Começaria a luta, que dura 50 anos e ainda não foi concluída, de Iracema, mãe; Regina, irmã; e Angela, companheira; para obrigar o Estado a assumir a culpa. Já nos anos de 1970, Iracema pediu a admissão do assassinato sob tortura e a culpabilização dos assassinos, mas somente nos anos 1990 a real causa da morte de Merlino foi tornada pública. A pedido da Comissão de Familiares de Mortos e Desaparecidos Políticos, os médicos Antenor Chicarino e Dolmevil França de Carvalho Filho afirmaram, a partir da fotografia anexada ao laudo necrológico, que o jornalista apresentava manchas compatíveis com as causadas por tortura.

Uma quarta mulher integraria os esforços da família a partir dos anos 1980. A jornalista e sobrinha de Luiz Eduardo, Tatiana Merlino, filha de Regina e Adalberto, conviveu com a imagem do tio desde a infância, mas foi na adolescência que conheceu toda a história. Começou então a acompanhar Iracema em reuniões e audiências. Hoje, conta que passou a conviver também com o trauma e o medo da avó. “Ela dizia que ‘eles’ estão por aí, continuam por aí, referindo-se aos assassinos.”

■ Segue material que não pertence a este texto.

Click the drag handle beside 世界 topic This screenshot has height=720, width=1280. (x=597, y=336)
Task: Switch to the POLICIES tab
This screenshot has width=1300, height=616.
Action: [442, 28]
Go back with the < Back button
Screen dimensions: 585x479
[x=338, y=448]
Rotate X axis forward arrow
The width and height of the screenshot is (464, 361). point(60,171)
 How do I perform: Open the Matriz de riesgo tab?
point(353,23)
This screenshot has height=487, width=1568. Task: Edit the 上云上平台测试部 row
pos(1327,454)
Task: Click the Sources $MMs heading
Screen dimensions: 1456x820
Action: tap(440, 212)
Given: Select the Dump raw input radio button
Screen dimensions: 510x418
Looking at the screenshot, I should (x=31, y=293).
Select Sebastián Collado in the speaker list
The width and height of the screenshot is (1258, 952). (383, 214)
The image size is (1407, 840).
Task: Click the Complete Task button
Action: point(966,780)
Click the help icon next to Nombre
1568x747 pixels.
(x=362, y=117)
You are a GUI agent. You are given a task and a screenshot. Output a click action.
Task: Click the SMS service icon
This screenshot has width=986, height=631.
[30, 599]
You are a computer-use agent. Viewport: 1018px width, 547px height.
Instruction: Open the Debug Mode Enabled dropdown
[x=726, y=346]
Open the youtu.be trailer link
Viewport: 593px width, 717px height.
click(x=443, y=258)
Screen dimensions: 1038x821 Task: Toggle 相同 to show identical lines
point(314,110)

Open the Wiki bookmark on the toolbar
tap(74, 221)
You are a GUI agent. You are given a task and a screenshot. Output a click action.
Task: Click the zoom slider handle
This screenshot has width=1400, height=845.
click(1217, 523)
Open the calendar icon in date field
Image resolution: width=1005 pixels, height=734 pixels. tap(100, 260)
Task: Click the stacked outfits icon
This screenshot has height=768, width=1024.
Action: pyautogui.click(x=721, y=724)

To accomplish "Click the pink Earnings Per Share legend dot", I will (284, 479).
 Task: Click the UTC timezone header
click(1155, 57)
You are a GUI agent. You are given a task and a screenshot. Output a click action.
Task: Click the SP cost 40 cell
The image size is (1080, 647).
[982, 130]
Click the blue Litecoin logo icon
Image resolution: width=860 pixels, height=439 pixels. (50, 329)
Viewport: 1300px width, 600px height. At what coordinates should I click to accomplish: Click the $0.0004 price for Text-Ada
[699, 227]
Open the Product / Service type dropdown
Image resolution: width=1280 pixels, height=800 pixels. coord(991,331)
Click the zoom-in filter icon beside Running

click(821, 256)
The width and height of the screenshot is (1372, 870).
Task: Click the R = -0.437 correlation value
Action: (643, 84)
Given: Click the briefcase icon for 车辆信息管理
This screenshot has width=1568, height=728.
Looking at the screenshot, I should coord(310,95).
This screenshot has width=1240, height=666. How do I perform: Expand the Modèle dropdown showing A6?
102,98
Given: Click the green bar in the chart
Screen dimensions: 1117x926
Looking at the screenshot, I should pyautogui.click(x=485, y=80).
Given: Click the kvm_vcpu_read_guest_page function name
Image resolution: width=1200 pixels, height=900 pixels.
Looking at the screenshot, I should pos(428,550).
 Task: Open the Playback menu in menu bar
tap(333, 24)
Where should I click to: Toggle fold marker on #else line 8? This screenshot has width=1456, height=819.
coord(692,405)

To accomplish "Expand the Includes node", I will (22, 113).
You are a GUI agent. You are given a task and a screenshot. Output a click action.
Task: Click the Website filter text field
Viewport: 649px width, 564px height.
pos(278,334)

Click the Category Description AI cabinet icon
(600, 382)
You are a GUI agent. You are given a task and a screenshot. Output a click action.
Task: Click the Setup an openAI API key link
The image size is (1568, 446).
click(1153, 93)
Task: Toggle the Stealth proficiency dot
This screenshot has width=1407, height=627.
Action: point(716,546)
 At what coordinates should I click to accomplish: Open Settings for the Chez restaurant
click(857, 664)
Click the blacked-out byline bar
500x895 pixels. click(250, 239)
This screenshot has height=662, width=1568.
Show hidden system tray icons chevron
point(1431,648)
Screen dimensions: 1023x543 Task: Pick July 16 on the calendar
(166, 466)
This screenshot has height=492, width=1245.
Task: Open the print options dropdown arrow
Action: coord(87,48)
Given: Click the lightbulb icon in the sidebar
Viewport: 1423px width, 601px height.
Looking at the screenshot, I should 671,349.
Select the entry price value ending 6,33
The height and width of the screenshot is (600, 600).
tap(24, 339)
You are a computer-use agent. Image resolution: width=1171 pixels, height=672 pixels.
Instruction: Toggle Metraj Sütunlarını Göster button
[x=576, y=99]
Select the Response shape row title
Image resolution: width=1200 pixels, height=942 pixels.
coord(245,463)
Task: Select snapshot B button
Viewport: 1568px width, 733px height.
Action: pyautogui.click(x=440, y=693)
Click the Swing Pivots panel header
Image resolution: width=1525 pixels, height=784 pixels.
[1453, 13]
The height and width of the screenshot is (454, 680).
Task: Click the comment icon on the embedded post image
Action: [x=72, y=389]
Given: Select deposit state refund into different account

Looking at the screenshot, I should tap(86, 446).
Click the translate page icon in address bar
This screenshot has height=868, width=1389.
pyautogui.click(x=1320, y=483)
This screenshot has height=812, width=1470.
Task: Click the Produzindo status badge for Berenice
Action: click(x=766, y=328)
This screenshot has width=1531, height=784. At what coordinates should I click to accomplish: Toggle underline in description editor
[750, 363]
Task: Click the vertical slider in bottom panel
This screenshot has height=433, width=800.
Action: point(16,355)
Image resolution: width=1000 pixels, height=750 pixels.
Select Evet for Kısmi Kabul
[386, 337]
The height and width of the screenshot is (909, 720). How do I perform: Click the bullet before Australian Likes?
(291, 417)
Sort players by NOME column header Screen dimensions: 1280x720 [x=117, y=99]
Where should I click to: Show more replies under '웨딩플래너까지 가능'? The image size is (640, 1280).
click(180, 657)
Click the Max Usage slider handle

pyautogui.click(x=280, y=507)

Dentro de casa, o tema esteve sempre presente, mas tratado com cuidado. “Era muito difícil falar sobre a violência que meu tio sofreu”, conta Tatiana. “Nunca falamos sobre o estado do corpo, por exemplo.” Até morrer, em 1995, Iracema trocava diariamente a flor que mantinha ao lado do retrato do filho na sala de casa. “Para nós, foi uma grande amargura ela morrer sem ver o desfecho da luta da sua vida.”

COMO A FAMÍLIA DE MERLINO, SEGUIMOS COBRANDO APURAÇÃO E PUNIÇÃO DESTE E TODOS OS CRIMES DA DITADURA

A história de Merlino inspirou Tatiana a abraçar o jornalismo. Ela está convencida de que a não punição dos agentes da ditadura está na raiz de comportamentos cada vez mais comuns das forças policiais de hoje. “Isso nos estimula a continuar na luta pela verdade.”

Também por isso, a família nunca desistiu. Em 2008, Regina e Angela moveram ação civil contra Ustra e sua equipe. Mas o militar conseguiu extinguir o processo na Justiça em 2010. As duas reivindicaram então indenização por danos morais e conseguiram a condenação. No entanto, em outubro de 2018, já depois da morte de Ustra, a Justiça arquivou o processo por prescrição.

Em 2018 haveria mais uma derrota. O Tribunal Regional Federal de São Paulo usou a Lei da Anistia para rejeitar o recurso do Ministério Público Federal (MPF) em outro processo, que pedia a condenação do médico Abeylard de Queiroz Orsini, pelo laudo necroscópico falso, e dos policiais Aparecido Laertes Calandra e Dirceu Gravina, por participação na morte de Merlino. Hoje, dois recursos propostos pelo MPF esperam manifestação do Supremo Tribunal Federal.

Nos últimos anos, o MP tem alterado o atestado de óbito das vítimas da tortura fazendo constar que houve “morte não natural, violenta, causada pelo Estado brasileiro, no contexto de perseguição sistemática e generalizada à população identificada como opositora”. Para Tatiana, apesar de pouco, é uma vitória importante. “É o reconhecimento do Estado de que essas pessoas foram mortas sob sua responsabilidade. Uma conquista no que se refere ao restabelecimento da memória, verdade e justiça no país.”